Based on the results reported here, we propose a multistep model for the antifungal action of NCR044 against B. cinerea (Fig. 9 A–C). The first step involves binding of the peptide to the cell wall and inhibition of germination (when applied to spores) followed by binding and internalization at putative sites of endocytosis and then disruption of the plasma membrane via interaction with membrane-resident phospholipids (in germlings). The peptide eventually gains entry into the cytoplasm, inducing the formation of ROS and localization to nucleoli, where it is hypothesized to interact with ribosomal RNA and/or ribosomal proteins and inhibit protein translation. Our data show that NCR044 interacts with several major and diverse cellular components, perhaps permitted by its highly dynamic structure as determined by NMR, thus allowing broad effectiveness against fungal pathogens.
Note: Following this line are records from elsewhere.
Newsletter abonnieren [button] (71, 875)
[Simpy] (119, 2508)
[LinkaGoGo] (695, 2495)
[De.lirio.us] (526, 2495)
These insights necessitate further studies to better understand the relative contribution of each step to the antifungal action of NCR044. Hundreds of NCR peptides expressed in nodules of certain legumes offer highly diverse antifungal peptide sequence space and this work on NCR044 peptide structure and its MOA will help in the design of more effective antifungal peptides using protein engineering for future use in agriculture.

Fig. 9.

Proposed multistep model for the antifungal action of NCR044 against B. cinerea. (A) NCR044 binds to cell wall and inhibits germination in spores. (B) NCR044 binds to plasma membrane, induces membrane permeabilization and loss of turgor pressure, is internalized, and induces ROS production (in germlings). (C) NCR044 diffuses through the cytoplasm as well as localizes at nucleoli, the site of ribosomal biogenesis.

Materials and Methods

Details of each experimental method, including statistical analysis, fungal cultures, and spore suspensions, recombinant expression and purification of NCR044, ¹⁵N and ¹³C isotopic labeling of NCR044 for NMR structural analysis, NMR spectroscopy of NCR044, NMR solution structure calculations for the oxidized form of NCR044, antifungal activity assay, SG membrane permeabilization assay, quantification of intracellular ROS, NCR044 uptake into fungal cells, FRAP experimental setup and analysis, peptide distribution on the plant surface, NCR peptide–phospholipid interactions, semi-in planta antifungal activity of NCR044 against B. cinerea, and evaluation of NCR044 as sprayable peptide for protection against gray mold disease are given in SI Appendix.

Data Deposition.

The coordinates of the NMR structure have been deposited in the Protein Data Bank, www.rcsb.org (PDB code: 6U6G) and the NMR chemical shifts have been deposited in the BioMagResBank, www.bmrb.wisc.edu (accession no. 30660).